Czytanie etykiet

W świecie idealnym, mając na uwadze swoje mięśnie brzucha, powinieneś jeść tylko zdrowe jedzenie, takie jak pełne ziarna zbóż, świeże owoce i warzywa. Ale choć wiesz wiele o zdrowym odżywianiu, pozostajesz wciąż tylko człowiekiem i jest mało realne, byś zdołał zupełnie usunąć z jadłospisu produkty przetworzone.

Dlatego w ramach pakietu dietetycznego programu bazowego powinieneś zacząć zwracać uwagę na etykiety, informujące o składzie i wartości odżywczej pokarmów. Oto kilka ważnych spraw, o których trzeba pamiętać.

Składniki są ułożone począwszy od ważących najwięcej. Z zasady unikaj produktów z cukrem na pierwszym miejscu (często znajduje się tam np. wysokofruktozowy syrop kukurydziany).

Informacje o zawartości składników pokarmowych dotyczą zwykle porcji mniejszych, niż faktycznie zjadasz. Na bochenku chleba często znajdziesz informacje o wartości odżywczej jednej kromki. A zdarza ci się poprzestawać tylko na jednej kromce? Trzeba zatem zwielokrotnić podaną wartość odżywczą, żeby dowiedzieć się, ile składników pokarmowych przyjąłeś.
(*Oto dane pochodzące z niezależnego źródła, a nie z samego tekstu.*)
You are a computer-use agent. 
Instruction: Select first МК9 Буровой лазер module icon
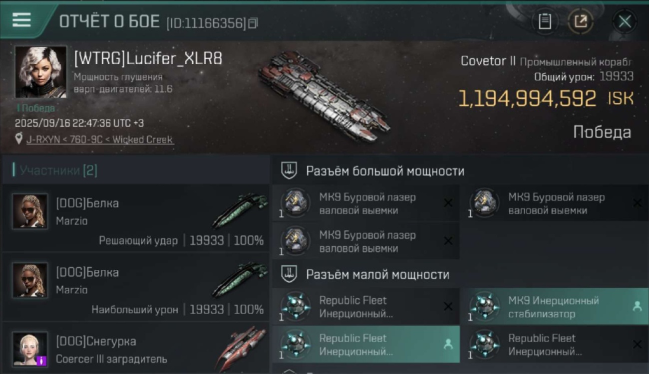tap(295, 203)
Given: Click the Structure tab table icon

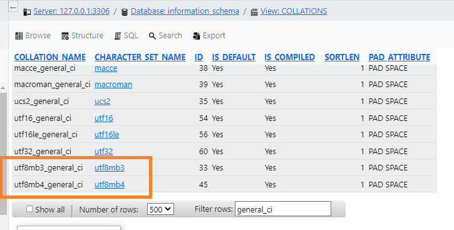Looking at the screenshot, I should pos(65,36).
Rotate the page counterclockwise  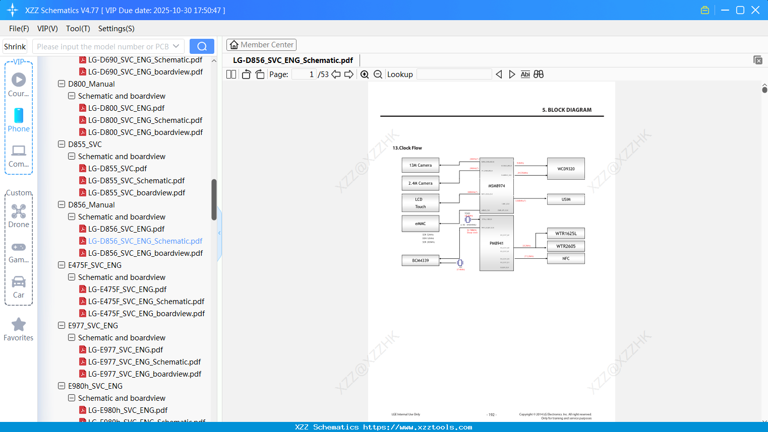coord(246,74)
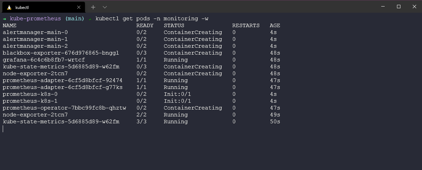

Innym przykładem może być zupa z puszki. Równie prosto wrzucić ją do mikrofalówki, jak i odczytać wartość odżywczą. Gdy zaś przyjrzysz się uważnie temu, co jest napisane na opakowaniu, zobaczysz, że jedna puszka to dwie porcje. W związku z tym wartości wszystkich substancji odżywczych muszą być podwojone.

. Kiedy kuszą cię produkty z napisem „niska zawartość tłuszczu”, „beztłuszczowe”, to szybki rzut oka na skład uzmysłowi ci, że choć jest tam mało tłuszczu, dodano za to więcej cukru. Pamiętaj też, że jeśli coś ma niską zawartość tłuszczu, oznacza to, że jest go o 25 proc. mniej w porównaniu z wersją pełnotłustą, co często może nie mieć wielkiego znaczenia, jeżeli dany produkt składa się prawie wyłącznie z tłuszczu, tak jak np. bekon.